Sejong, ibu kota baru Korea Selatan, mampu menjadi ibu kota yang ramah lingkungan. Namun di sisi lain, keberadaan Sejong belum mampu menyelesaikan permasalahan di Seoul, salah satunya kepadatan penduduk.
Oleh
Ayu Pratiwi
·3 menit baca
JAKARTA, KOMPAS – Indonesia bisa memetik banyak pelajaran dari pemindahan ibu kota Korea Selatan dari Seoul ke Sejong. Di satu sisi, Sejong mampu menjadi ibu kota yang ramah lingkungan dan ditopang oleh teknologi informasi. Namun di sisi lain, keberadaan Sejong belum mampu menyelesaikan permasalahan di Seoul, salah satunya kepadatan penduduk.
“Sejong itu adalah ibu kota termuda yang ada saat ini dan bisa dijadikan sebagai benchmark Ibu Kota baru Indonesia di Kalimantan Timur. Kecepatan pembangunannya sesuai dengan target dan planning-nya cukup luar biasa,” kata Mikhail Gorbachev, Juru Bicara Bidang Lingkungan Hidup dan Perkotaan Partai Solidaritas Indonesia (PSI) dalam diskusi yang membahas tentang ibu kota baru Indonesia, di Kantor Yayasan Madani Berkelanjutan, Jakarta, Senin (9/9/2019).

KEGIATAN LATIHAN>
1. Dalam teks tentang Sejong, dari kota mana dan ke kota mana ibu kota Korea Selatan dipindahkan?
2. Tentukan apakah setiap pernyataan berikut sesuai dengan teks tentang Sejong. Jawab ya atau tidak, lalu kutip kata-kata teks yang menjadi dasarnya.
(a) Sejong mampu menjadi ibu kota yang ramah lingkungan.
(b) Keberadaan Sejong sudah menyelesaikan masalah kepadatan penduduk di Seoul.
(c) Diskusi tentang ibu kota baru Indonesia diadakan di Kantor Yayasan Madani Berkelanjutan, Jakarta.
3. Lanjutkan teks tentang Sejong mulai dari kalimat terakhirnya.
Daftar data tidak diperlukan dalam latihan ini.

DAFTAR DATA>
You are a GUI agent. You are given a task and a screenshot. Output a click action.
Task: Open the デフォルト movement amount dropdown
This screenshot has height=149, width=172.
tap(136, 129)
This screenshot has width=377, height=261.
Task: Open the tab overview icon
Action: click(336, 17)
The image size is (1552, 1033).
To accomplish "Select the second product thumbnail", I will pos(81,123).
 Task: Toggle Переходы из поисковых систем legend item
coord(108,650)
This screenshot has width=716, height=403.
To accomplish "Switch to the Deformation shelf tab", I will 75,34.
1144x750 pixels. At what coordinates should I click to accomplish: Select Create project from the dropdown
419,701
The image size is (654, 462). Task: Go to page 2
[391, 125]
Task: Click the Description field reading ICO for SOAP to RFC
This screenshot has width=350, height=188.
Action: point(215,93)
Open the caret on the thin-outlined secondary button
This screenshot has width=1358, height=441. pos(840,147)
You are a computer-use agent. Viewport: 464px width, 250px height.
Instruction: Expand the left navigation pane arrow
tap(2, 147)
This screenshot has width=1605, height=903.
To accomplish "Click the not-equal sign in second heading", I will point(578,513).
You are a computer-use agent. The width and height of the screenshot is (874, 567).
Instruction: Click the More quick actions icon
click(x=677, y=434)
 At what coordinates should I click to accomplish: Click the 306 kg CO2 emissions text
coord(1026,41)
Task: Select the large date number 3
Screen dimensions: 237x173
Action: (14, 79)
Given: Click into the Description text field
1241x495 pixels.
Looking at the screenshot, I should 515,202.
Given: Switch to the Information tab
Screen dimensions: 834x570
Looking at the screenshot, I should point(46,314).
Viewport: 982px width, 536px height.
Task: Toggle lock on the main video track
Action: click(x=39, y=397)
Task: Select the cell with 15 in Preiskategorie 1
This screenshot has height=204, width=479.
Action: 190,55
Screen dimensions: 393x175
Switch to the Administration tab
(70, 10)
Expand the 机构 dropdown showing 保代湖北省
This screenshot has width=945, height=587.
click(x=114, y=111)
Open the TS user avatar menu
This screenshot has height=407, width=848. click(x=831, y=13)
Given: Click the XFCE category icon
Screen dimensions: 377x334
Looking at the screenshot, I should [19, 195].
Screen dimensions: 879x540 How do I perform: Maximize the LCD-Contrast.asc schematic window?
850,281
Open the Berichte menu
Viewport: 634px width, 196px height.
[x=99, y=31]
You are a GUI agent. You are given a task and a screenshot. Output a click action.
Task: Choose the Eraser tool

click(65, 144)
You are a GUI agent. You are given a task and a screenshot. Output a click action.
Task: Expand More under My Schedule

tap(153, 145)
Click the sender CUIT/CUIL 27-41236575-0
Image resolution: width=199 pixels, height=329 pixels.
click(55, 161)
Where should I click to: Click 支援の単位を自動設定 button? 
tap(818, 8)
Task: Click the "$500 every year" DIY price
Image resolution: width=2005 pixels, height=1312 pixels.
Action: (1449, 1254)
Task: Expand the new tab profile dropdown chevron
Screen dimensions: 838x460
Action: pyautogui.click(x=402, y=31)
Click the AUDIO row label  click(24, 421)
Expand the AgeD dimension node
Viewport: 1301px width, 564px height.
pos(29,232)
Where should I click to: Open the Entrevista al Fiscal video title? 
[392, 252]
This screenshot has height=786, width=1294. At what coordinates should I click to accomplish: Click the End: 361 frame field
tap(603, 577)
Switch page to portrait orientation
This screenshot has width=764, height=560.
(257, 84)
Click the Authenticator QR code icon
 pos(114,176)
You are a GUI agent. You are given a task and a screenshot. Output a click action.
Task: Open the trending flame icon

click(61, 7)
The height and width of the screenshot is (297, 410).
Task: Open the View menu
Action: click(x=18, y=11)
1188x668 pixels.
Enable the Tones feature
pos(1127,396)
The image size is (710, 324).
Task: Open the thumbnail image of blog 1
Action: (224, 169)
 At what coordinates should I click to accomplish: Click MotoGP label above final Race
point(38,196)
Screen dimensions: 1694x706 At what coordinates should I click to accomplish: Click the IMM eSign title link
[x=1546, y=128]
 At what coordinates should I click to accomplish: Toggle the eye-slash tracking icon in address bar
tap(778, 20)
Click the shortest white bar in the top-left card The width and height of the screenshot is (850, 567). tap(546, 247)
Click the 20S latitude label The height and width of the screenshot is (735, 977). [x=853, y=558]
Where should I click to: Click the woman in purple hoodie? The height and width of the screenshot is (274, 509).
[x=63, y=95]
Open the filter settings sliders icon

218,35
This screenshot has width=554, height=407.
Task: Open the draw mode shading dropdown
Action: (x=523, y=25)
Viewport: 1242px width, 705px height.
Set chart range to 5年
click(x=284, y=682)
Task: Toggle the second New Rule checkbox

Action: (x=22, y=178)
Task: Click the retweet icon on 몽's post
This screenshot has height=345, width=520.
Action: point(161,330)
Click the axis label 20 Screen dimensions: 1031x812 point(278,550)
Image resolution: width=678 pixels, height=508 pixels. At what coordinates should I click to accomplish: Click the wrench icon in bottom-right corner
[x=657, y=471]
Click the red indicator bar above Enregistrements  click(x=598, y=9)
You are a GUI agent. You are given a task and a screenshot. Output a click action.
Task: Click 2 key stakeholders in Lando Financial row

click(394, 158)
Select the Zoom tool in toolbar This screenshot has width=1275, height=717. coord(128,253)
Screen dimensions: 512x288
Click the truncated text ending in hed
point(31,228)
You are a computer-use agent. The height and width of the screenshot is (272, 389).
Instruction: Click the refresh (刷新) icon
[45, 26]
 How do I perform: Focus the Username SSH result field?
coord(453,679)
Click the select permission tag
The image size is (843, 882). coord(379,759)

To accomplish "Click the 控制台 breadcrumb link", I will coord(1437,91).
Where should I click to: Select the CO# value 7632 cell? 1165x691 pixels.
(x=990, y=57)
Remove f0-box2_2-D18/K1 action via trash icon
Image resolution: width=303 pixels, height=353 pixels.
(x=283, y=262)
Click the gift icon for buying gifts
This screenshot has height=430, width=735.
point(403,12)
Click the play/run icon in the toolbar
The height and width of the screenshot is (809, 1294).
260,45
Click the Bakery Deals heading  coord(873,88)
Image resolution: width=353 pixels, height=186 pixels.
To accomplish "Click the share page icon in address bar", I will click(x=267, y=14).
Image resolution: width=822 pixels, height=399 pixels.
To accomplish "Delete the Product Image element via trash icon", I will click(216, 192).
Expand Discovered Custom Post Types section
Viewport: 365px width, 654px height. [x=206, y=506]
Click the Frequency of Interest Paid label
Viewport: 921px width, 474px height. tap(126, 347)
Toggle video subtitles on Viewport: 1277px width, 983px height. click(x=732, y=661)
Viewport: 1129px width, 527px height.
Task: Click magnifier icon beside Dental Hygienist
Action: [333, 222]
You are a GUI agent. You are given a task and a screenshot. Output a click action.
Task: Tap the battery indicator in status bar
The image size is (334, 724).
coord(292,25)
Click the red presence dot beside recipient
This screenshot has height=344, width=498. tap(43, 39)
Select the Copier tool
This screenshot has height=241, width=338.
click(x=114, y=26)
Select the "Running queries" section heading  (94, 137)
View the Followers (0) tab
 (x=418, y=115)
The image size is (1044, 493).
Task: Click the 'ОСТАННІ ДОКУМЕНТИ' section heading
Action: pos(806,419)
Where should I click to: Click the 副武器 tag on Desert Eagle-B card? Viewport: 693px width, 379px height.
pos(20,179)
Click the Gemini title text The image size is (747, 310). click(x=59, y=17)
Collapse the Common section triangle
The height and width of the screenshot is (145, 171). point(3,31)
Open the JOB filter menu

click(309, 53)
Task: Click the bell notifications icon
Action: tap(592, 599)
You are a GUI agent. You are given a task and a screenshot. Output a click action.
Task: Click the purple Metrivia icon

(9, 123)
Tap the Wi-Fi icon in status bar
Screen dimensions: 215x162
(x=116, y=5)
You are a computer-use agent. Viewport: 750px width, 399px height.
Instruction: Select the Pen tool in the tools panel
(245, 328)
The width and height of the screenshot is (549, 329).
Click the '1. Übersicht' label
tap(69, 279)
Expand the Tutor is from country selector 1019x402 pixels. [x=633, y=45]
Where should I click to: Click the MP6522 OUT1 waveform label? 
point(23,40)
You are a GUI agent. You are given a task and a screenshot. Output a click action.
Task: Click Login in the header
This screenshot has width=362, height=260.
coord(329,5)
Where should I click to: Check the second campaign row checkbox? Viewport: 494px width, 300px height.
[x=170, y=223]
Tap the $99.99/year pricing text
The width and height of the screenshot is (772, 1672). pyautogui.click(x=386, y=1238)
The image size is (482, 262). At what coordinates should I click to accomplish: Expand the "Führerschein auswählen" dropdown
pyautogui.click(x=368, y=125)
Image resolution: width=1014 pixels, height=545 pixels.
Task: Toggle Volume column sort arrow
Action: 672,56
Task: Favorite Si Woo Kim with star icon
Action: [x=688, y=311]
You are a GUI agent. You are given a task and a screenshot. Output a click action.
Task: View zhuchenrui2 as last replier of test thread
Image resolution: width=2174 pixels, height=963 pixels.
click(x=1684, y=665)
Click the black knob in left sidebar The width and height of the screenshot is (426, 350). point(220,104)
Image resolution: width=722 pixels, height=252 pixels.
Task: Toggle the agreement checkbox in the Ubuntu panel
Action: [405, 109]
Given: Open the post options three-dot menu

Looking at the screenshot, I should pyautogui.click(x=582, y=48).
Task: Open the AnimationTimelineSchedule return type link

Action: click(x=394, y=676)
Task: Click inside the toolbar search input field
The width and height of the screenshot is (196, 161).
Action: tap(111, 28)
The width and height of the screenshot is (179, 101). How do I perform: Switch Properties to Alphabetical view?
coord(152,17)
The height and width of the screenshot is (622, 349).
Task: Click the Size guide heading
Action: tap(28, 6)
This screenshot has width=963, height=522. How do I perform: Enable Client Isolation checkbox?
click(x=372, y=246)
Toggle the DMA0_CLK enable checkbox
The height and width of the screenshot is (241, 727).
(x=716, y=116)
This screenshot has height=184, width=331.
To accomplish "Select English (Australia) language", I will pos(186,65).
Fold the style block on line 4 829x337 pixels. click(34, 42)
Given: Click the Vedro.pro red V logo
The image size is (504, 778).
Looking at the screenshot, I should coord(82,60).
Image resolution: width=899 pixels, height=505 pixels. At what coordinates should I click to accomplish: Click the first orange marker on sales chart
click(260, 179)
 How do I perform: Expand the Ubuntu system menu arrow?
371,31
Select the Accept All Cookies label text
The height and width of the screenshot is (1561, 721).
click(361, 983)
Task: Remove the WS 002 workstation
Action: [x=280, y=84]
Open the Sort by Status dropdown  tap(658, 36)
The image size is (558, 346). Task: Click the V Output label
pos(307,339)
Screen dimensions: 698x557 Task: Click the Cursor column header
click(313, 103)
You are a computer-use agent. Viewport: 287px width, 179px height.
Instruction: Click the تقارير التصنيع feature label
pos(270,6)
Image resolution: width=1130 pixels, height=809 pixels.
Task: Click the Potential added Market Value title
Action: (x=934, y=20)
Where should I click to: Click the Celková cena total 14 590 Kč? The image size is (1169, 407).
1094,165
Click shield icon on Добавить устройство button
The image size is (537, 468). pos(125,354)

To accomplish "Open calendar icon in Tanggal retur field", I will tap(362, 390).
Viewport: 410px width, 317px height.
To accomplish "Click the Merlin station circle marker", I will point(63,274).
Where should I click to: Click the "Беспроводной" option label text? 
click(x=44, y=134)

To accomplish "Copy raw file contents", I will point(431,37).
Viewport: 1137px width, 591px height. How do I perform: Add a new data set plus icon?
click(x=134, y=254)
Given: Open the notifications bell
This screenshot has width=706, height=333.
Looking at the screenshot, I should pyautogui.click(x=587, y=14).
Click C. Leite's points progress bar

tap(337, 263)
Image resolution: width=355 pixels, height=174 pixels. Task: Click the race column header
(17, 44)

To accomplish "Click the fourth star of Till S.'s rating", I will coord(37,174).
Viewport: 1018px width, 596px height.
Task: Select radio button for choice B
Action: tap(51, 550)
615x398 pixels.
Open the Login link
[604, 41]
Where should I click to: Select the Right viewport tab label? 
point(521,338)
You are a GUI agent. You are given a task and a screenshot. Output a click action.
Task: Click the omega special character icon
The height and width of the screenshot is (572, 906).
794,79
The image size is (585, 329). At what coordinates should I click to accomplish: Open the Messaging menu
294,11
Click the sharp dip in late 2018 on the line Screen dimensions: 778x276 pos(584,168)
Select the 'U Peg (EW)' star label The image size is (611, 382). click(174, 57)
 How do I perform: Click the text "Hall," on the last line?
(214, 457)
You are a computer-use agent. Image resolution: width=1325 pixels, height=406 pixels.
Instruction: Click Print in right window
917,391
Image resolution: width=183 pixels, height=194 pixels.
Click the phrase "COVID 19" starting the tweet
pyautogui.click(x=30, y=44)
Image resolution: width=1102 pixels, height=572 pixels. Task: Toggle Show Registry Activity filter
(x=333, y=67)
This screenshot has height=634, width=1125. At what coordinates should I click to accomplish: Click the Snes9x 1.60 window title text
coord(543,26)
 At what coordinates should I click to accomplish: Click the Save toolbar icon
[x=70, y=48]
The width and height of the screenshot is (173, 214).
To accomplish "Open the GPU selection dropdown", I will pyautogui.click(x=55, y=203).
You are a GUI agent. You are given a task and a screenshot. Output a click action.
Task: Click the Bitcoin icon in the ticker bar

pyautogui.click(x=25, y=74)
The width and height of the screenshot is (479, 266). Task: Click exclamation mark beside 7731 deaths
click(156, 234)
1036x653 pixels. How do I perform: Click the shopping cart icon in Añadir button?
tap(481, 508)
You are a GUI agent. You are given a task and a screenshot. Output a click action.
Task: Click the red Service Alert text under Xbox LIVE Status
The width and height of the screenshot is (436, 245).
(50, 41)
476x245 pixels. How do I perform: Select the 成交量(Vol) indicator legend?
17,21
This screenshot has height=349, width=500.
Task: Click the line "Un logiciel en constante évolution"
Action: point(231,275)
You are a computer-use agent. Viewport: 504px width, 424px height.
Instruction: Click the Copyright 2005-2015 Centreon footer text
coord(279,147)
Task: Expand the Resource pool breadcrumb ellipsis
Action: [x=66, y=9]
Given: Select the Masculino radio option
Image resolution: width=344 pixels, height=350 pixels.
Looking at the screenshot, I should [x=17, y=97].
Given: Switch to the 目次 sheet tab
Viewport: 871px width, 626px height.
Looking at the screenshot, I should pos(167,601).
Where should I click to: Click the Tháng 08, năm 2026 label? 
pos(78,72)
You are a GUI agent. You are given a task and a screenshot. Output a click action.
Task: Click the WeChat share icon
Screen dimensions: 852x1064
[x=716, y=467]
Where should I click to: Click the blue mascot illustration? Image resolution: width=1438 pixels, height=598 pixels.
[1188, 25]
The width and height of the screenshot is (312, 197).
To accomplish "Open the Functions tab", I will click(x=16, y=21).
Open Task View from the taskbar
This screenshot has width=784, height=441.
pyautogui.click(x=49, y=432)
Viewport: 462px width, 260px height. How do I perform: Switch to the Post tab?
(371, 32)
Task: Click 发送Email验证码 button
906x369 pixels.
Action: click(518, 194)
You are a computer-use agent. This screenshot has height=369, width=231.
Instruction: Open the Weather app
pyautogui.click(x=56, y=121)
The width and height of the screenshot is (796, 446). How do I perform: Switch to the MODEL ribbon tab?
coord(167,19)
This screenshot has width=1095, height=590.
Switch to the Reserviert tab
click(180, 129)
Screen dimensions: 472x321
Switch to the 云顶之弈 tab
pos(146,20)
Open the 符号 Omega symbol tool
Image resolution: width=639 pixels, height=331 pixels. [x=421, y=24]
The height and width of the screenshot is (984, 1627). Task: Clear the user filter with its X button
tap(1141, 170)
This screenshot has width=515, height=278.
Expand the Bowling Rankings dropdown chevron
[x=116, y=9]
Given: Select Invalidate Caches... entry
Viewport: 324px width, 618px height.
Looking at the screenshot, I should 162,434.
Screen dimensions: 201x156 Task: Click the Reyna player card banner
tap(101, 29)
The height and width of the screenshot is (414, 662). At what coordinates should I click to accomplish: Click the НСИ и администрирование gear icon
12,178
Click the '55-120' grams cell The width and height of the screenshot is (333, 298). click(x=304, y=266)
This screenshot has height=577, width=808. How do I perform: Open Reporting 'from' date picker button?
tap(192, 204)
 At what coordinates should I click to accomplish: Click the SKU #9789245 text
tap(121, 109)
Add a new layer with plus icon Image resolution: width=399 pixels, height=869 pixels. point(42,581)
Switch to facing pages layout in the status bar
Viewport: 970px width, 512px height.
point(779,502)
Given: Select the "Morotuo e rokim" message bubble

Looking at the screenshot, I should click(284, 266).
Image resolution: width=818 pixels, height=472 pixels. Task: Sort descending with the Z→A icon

KUNCI JAWABAN>
1. Ibu kota Korea Selatan dipindahkan dari Seoul ke Sejong.

2.
(a) Ya: "Sejong mampu menjadi ibu kota yang ramah lingkungan"
(b) Tidak: "keberadaan Sejong belum mampu menyelesaikan permasalahan di Seoul, salah satunya kepadatan penduduk"
(c) Ya: "di Kantor Yayasan Madani Berkelanjutan, Jakarta"

3.
Selain Mikhail, hadir pula sebagai narasumber, pengamat tata kota dari Institut Teknologi Kalimantan Farid Nurrahman.
Sejong sudah diwacanakan menjadi ibu kota baru Korea Selatan sejak 2002. Namun baru pada 2012, Sejong diresmikan menjadi ibu kota baru.
Sejong dinilai Mikhail bisa jadi contoh karena pembangunan ibu kota baru itu sama seperti yang diinginkan pemerintah Indonesia dari ibu kota baru di Kalimantan Timur, yaitu ramah lingkungan.
Dia mencontohkan pengelolaan sampah. Di Sejong, tak ada lagi truk sampah yang malang melintang untuk memungut sampah. Sampah telah dialirkan langsung ke tempat pembuangan akhir sampah melalui jaringan pipa. "Instalasi seperti ini harus dipertimbangkan dari awal,” ujarnya.
Selain itu, pasokan listrik sudah bertumpu pada pembangkit listrik tenaga surya. Ibu kota baru Indonesia di Kalimantan Timur yang berada dekat dengan garis khatulistiwa, seharusnya juga memanfaatkan tenaga surya untuk memasok kebutuhan listrik.
Mengutip laporan US News & World Report, Juni 2019, Sejong telah menjadi kota yang ramah lingkungan. Ruang terbuka hijau cukup luas, sistem pengelolaan sampahnya ramah lingkungan, listrik dipasok dari pembangkit listrik tenaga surya, dan kota memanfaatkan teknologi informasi.
Sejak diresmikan sebagai ibu kota baru, 10 dari 18 kementerian Korea Selatan telah pindah ke Sejong.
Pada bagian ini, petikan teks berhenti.